Recently, my husband got out his turquoise blue 1972 Cutlass and asked me if I wanted to go for a spin.
“Sure,” I said. But no sooner had I buckled myself in, I noticed a bad aroma.
“It smells like pee,” I said, wrinkling up my nose. Now, this is something that the muscle car owner just doesn’t want to hear – it offends him that somehow, his work of art might be offensive.
So, I kept my mouth shut about the smell – once we got going, the motor fumes took over anyway and masked whatever natural scents were lurking about.
Maybe 20 minutes into our ride, we were on North Main Road, passing the entrance to West Reach Estates. The top was down. The windows were down – it was a gorgeous day.
I noticed something moving out of the corner of my eye. I looked toward my elbow, which was partly hanging out the open window. There was a mouse. It was hanging on for dear life as it tried to navigate the length of the door, headed for the presumed safety of the dashboard. I let out a girly scream and pointed in mock horror at our “guest.”
It made it to the dash, but for some reason, decided it wanted to get onto the hood. It rounded the window and, looking like an aerial wing-walker, got itself onto the outside of the window – all this at 40 miles an hour!
So, guess what my husband does? He turns on the windshield wipers!
The poor mouse was hanging on to the passenger-side wiper for several swipes when it finally got up the nerve to let go and plunge into the wiper well, where we didn’t see it again. Good!
The next time my husband asked if I wanted to go for a ride, I asked him to open both the hood and the trunk and to bang something loudly on both ends of the car or I was not getting in. He did and I inspected all the various orifices of the vehicle before I sat down.
It still smelled funky and there was plenty of evidence that the tenants were still living in the car.
Last weekend, we took the car out of the garage and opened all the doors, windows, the trunk and hood.
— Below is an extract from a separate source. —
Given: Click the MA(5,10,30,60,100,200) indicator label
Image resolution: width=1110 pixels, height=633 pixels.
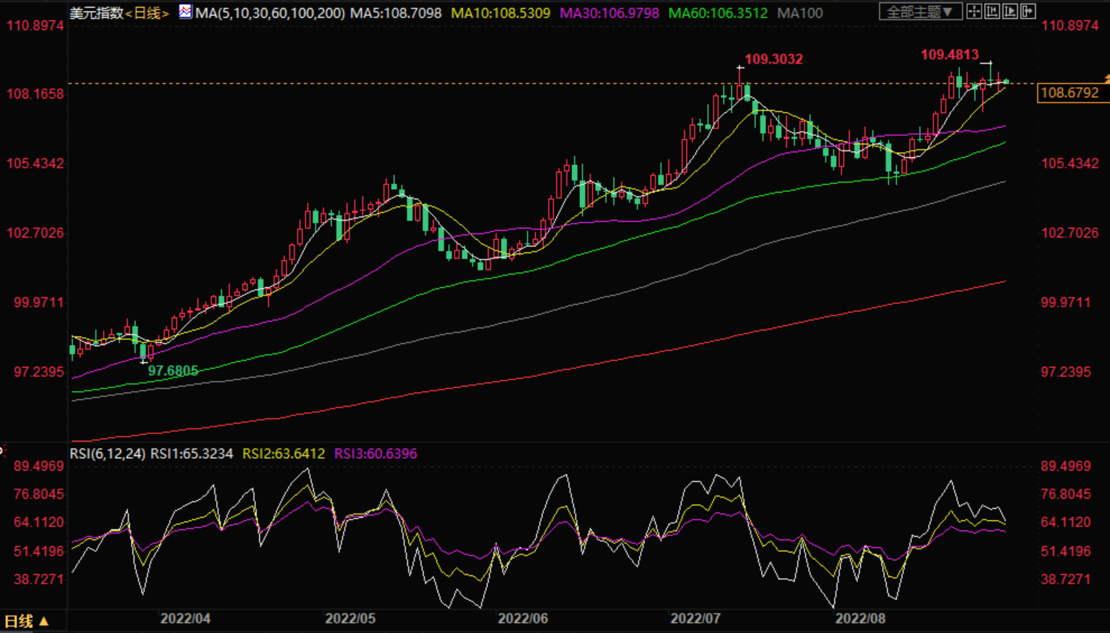Looking at the screenshot, I should point(270,13).
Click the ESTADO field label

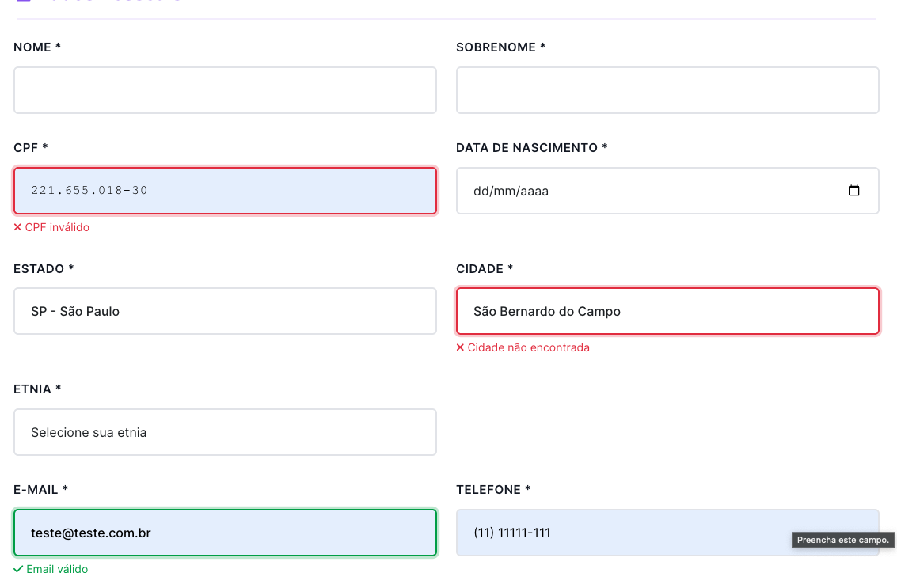tap(44, 269)
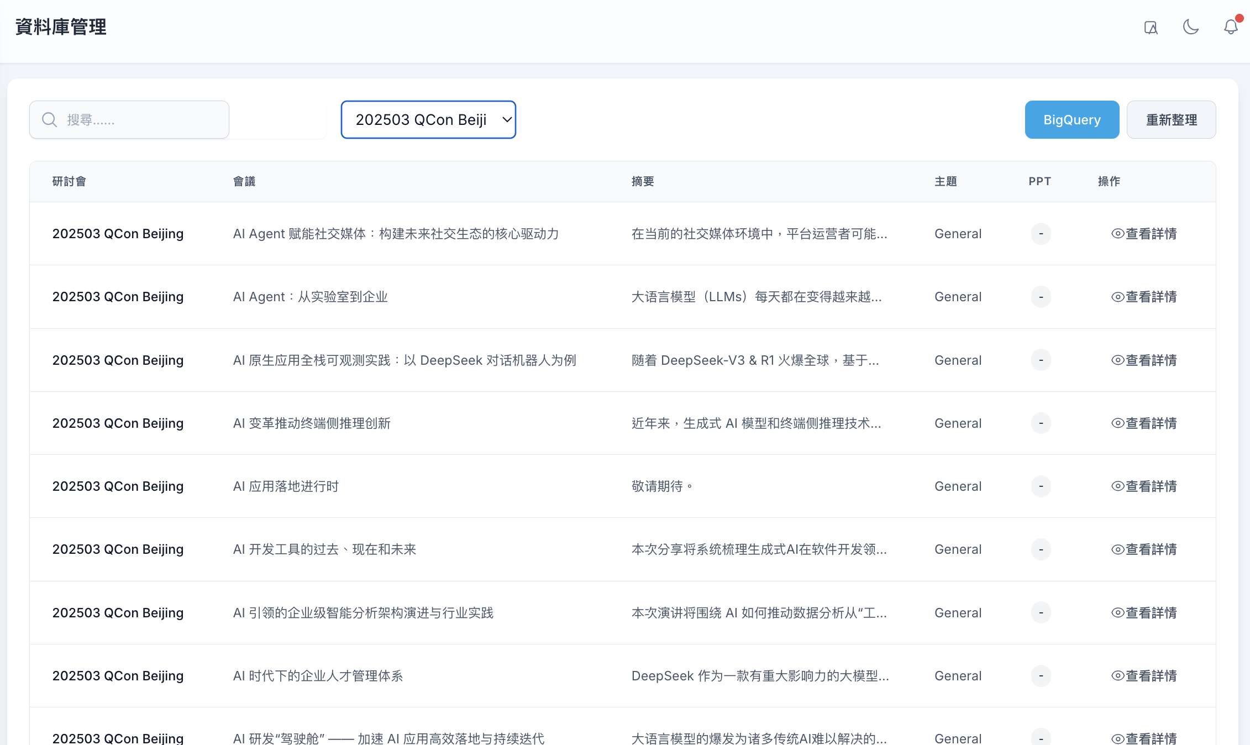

In the trunk, we discovered that the vinyl “boot,” which covers up the convertible top when it’s down, was full of holes. The foam rubber was mostly gone and it was unsalvageable, so it went into the trash.
We also discovered that the fire-retardant blanket material that lines the underside of the hood was also disturbed, so we removed it and found three nests – the largest of which was about the size of a loaf of bread. It was made up of flaked foam rubber, the masticated vinyl from the boot, and some of the asbestos blanket.
I have to give the mice credit – it looked like a very cozy and fireproof place to live.
We got out the leaf blower and blew away all the evidence of the mice, their abodes and their litter. Then, we got out the Rabbit Scram – a product we use to keep the rabbits out of the garden. I made sachets out of cheesecloth, which we placed around the car and tucked up under the hood.
There’s a reason why Rabbit Scram is effective – it stinks! It smells sort of like curry, but different and very intense.
So, we have rid the car of guests, and have eliminated the smell of pee. My only problem now is that the car smells like the Kabob and Curry Express!
If you happen to be walking through town and notice a nicelooking blue Cutlass and wonder why all of a sudden you are craving Indian food – now, you know.